◆ Do this
Rewrite the records starting at the line that contains "Select 生平简介 in the navigation bar" and ending at the last line of the records, both ends included, keeping the requests unchanged and shifting every number in the answers, coordinates among them, up by 63.
* Start Supplied data *
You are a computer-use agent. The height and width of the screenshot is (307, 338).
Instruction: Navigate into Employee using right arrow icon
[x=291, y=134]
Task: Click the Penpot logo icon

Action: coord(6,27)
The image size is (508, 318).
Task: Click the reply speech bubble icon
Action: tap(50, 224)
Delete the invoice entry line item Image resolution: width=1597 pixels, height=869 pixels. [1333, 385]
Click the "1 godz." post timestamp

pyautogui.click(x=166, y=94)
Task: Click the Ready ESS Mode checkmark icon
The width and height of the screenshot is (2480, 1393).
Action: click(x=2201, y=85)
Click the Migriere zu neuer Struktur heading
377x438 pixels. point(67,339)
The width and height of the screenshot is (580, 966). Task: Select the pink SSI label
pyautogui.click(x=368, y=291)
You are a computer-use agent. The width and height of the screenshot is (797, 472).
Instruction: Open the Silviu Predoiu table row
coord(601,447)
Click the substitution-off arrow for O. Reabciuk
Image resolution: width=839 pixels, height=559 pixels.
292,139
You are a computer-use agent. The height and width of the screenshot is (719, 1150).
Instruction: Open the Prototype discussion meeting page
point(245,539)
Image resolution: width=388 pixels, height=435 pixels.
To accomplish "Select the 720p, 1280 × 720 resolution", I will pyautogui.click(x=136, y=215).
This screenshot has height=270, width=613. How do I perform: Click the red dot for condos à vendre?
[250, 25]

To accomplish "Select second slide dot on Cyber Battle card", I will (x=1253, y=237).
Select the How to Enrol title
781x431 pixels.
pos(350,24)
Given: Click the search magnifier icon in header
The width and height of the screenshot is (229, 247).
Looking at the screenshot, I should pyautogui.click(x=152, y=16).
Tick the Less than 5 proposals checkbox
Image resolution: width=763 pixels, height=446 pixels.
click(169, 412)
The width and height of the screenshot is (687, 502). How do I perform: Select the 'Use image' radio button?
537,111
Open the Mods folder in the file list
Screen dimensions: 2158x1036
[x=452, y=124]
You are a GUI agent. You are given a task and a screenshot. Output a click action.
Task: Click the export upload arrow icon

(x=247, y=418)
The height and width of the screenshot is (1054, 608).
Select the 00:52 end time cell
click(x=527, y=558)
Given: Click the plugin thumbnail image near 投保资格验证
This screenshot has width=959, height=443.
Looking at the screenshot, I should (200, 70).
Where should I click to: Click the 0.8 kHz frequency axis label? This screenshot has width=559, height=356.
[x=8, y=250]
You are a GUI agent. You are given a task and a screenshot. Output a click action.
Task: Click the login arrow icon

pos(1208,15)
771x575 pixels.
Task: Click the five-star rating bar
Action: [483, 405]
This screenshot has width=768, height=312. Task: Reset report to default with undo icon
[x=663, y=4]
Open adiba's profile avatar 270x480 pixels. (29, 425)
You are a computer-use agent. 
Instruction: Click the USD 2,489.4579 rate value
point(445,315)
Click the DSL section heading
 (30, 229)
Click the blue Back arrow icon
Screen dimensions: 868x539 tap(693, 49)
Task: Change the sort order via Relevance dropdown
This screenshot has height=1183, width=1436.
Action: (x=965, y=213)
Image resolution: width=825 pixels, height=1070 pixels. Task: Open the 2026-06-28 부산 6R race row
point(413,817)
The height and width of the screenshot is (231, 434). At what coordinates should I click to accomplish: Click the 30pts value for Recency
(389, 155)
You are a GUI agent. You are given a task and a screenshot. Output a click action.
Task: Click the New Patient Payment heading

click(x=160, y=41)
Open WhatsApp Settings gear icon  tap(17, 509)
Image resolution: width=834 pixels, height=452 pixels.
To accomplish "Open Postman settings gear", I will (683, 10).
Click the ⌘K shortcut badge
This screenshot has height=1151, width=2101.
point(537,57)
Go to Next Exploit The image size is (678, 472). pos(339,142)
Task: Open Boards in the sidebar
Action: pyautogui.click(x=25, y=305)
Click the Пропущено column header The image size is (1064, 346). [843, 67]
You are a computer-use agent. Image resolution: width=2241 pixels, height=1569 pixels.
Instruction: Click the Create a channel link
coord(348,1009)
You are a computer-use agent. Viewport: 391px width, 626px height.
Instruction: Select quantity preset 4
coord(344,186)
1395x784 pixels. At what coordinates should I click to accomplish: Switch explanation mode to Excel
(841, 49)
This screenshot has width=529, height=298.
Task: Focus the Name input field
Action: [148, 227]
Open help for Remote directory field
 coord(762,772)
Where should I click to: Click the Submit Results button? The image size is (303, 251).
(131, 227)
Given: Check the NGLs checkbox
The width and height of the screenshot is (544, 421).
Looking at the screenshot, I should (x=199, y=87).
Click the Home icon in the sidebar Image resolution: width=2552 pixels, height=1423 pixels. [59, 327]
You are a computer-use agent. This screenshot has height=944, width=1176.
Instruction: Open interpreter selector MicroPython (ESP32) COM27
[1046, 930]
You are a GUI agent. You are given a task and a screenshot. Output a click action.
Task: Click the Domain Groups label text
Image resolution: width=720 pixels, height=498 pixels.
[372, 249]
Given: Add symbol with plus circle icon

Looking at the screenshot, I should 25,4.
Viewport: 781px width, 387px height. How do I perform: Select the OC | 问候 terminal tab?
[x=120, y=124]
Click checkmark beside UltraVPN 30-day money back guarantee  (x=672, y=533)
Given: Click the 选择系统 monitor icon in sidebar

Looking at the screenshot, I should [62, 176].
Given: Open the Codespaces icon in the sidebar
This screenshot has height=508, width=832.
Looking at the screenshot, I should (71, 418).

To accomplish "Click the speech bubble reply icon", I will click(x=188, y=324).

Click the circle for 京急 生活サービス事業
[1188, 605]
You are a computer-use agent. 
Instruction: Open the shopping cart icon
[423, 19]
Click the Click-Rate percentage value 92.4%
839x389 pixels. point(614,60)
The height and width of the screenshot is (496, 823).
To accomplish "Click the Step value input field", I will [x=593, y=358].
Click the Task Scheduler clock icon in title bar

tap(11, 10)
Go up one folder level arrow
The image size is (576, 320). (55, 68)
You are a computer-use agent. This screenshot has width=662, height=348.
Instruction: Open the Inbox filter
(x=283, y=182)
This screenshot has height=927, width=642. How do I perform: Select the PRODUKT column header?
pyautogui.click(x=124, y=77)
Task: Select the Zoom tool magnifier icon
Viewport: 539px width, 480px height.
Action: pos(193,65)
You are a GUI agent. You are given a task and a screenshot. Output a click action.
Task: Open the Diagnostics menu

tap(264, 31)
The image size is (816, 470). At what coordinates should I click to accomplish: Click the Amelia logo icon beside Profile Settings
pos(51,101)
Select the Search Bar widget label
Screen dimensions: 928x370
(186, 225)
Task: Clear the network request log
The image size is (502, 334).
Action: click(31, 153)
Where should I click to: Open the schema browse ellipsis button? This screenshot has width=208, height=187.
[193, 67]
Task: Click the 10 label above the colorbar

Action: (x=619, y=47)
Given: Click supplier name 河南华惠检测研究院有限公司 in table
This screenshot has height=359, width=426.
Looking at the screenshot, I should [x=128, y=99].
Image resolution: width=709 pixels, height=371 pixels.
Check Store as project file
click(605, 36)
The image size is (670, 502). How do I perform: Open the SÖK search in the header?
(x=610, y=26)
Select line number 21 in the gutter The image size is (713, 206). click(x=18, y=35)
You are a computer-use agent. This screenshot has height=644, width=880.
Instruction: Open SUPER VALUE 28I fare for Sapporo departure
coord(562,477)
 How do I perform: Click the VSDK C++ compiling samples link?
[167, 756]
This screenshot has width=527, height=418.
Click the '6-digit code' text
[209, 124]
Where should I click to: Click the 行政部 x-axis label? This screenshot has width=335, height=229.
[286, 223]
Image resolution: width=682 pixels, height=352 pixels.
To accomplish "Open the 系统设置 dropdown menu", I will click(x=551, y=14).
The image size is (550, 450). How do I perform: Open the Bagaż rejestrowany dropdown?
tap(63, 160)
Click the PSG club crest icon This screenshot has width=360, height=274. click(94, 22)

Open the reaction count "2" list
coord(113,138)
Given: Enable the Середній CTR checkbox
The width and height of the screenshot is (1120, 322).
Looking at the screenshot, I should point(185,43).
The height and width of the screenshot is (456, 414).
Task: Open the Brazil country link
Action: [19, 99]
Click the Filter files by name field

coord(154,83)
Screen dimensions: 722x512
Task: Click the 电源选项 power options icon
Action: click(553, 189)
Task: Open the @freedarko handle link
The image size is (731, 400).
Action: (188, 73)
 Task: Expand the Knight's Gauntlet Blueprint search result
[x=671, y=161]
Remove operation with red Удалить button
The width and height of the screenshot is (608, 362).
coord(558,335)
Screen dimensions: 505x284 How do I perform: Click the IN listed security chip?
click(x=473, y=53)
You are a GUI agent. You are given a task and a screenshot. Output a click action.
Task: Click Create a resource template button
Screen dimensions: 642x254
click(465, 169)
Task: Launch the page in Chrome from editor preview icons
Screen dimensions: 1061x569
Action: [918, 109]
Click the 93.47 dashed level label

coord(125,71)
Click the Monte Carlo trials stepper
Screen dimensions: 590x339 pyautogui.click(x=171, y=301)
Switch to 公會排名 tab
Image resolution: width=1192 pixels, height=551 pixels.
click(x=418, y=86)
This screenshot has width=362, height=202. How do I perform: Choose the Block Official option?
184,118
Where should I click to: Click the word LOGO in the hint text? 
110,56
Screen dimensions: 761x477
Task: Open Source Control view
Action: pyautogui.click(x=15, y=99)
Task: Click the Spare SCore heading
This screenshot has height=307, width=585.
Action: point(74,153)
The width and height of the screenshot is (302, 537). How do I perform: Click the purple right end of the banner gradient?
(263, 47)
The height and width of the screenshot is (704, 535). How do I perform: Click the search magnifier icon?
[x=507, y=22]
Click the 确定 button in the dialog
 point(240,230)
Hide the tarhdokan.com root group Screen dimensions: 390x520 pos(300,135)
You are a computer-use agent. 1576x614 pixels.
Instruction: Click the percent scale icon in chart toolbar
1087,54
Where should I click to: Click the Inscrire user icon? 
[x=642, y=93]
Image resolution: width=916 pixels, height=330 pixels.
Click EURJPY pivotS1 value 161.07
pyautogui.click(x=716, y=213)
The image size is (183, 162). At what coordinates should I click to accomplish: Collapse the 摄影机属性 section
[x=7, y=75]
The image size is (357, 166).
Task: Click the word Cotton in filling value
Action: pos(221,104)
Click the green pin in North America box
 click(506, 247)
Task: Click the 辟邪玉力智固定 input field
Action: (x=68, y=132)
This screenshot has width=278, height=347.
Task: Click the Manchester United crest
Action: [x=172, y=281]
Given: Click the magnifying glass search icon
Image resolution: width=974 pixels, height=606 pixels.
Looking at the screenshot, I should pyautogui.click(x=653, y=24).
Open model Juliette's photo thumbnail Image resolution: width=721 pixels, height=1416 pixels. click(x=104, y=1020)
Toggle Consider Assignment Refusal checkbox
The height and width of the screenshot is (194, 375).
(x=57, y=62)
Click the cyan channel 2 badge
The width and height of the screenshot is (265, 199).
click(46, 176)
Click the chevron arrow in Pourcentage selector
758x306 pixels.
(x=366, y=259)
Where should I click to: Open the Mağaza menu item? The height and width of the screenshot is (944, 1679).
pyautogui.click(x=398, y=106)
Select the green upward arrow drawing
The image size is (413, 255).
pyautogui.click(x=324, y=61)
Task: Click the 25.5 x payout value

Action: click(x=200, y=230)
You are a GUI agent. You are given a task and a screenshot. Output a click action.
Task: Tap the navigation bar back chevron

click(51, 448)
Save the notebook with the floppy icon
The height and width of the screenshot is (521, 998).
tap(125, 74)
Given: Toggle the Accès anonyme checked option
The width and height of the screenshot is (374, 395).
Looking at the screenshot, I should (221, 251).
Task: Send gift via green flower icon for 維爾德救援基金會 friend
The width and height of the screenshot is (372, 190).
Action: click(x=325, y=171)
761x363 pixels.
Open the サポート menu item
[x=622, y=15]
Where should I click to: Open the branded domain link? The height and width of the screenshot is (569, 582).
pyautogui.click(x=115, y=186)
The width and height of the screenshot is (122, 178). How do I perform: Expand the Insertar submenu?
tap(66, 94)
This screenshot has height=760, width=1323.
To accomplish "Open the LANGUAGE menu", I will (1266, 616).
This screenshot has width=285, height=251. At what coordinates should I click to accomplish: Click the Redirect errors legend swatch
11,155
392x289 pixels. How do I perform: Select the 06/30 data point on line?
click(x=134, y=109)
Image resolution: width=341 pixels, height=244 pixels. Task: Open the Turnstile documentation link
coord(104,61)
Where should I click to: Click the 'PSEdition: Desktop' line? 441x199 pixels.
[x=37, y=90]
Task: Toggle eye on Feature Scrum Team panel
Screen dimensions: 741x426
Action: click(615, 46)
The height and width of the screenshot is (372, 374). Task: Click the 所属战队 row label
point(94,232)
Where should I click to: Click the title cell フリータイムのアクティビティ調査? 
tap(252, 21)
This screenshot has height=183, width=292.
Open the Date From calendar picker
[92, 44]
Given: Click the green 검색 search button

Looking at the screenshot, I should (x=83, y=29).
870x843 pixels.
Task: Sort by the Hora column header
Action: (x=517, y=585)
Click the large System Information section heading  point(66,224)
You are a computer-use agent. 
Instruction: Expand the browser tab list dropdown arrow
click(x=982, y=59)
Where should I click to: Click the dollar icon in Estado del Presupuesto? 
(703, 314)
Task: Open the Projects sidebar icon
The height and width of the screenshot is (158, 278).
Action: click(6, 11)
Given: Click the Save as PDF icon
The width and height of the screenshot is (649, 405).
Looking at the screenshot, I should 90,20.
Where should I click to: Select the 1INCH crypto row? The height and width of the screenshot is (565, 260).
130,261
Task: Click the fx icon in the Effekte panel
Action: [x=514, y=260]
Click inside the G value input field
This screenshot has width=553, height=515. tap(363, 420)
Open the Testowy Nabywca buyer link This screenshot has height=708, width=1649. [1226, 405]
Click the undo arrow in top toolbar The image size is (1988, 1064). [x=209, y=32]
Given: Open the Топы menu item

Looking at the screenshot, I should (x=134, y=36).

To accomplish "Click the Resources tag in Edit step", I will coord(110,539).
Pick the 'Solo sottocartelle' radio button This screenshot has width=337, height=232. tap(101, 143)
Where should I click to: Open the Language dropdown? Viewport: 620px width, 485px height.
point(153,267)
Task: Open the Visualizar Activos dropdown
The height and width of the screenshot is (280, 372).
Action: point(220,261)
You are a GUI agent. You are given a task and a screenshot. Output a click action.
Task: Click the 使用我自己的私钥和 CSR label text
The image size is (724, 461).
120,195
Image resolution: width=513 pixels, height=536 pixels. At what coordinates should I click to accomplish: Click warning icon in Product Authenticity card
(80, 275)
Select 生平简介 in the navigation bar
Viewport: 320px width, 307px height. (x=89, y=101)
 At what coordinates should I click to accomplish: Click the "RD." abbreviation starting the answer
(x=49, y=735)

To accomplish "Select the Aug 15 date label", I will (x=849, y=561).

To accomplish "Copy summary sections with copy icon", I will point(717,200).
* End Supplied data *
◆ Response to this task
Select 生平简介 in the navigation bar
Viewport: 383px width, 370px height. (x=152, y=164)
 At what coordinates should I click to accomplish: Click the "RD." abbreviation starting the answer
(x=112, y=798)

To accomplish "Select the Aug 15 date label", I will (x=912, y=624).

To accomplish "Copy summary sections with copy icon", I will point(780,263).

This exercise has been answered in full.